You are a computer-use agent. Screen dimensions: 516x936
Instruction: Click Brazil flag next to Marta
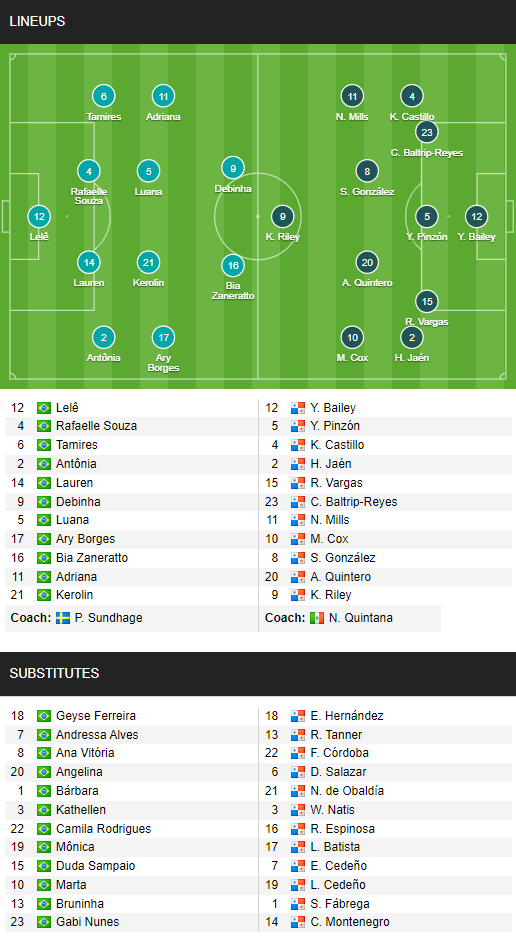[x=44, y=885]
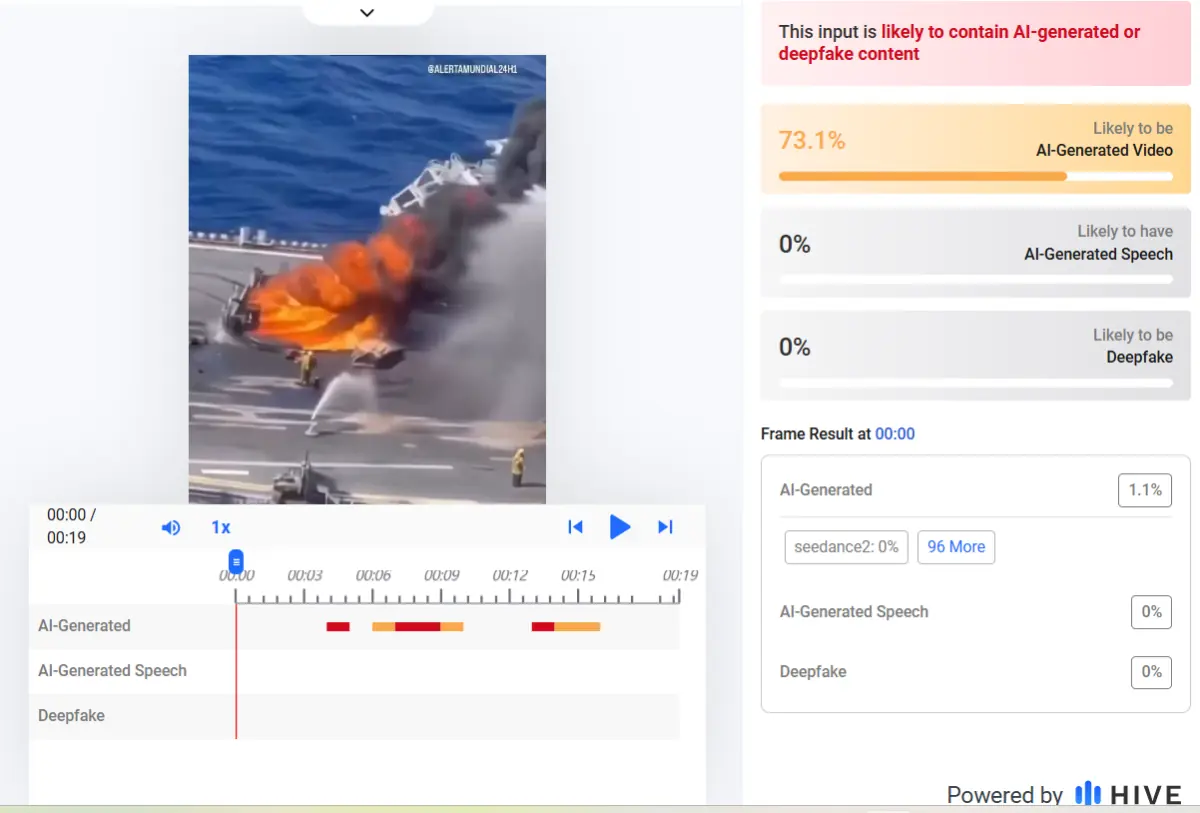Screen dimensions: 1200x813
Task: Change the 1x playback speed
Action: [x=221, y=527]
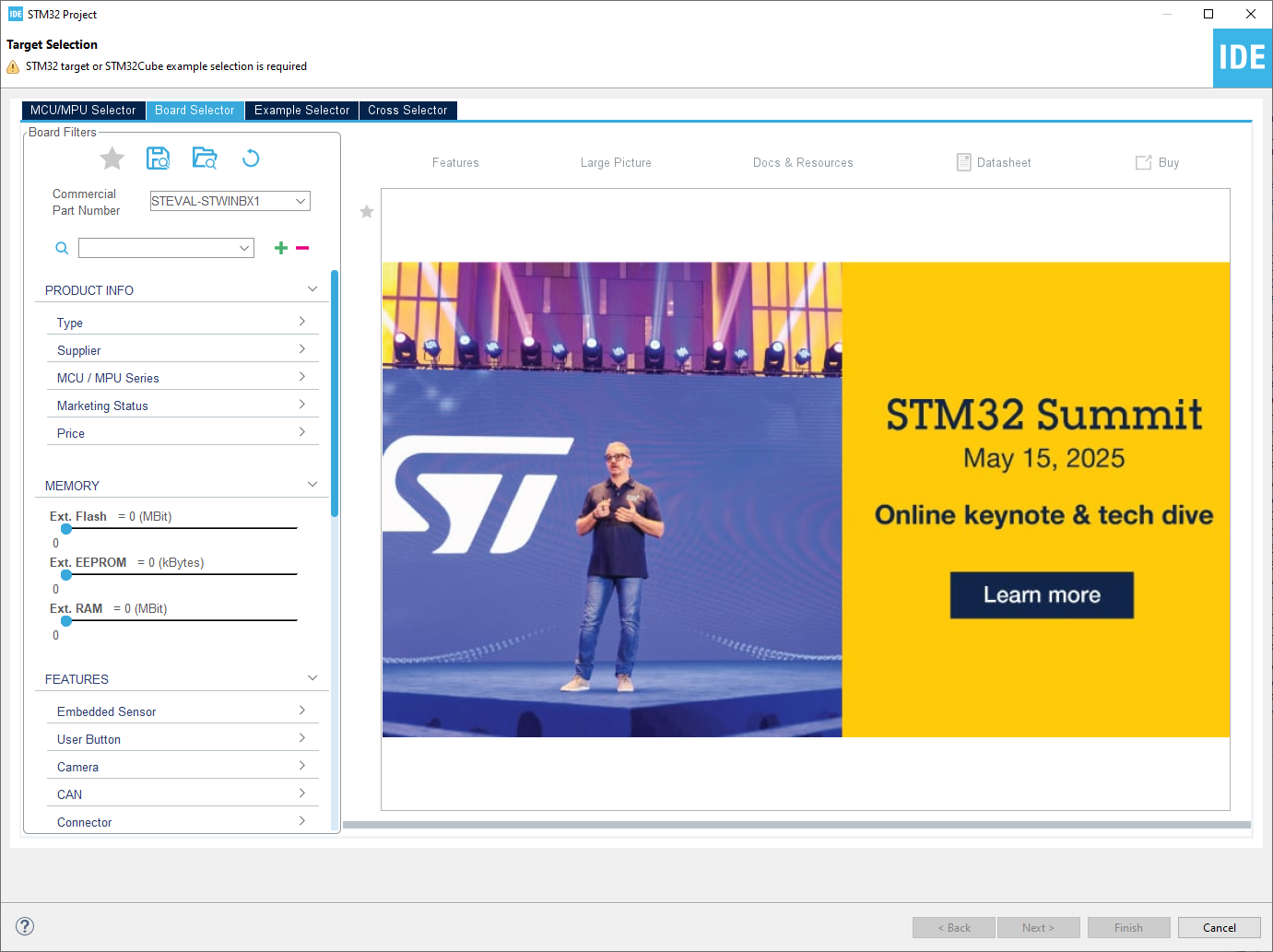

* _YOUR INSTRUCTIONS_:
Write out every line of the records above again, word for word, and leave out the pictures.

* _SOLUTION_:
You are a computer-use agent. Screen dimensions: 516x936
Instruction: Click Brazil flag next to Marta
[x=44, y=885]
Screen dimensions: 1200x813
Task: Change the 1x playback speed
Action: [x=221, y=527]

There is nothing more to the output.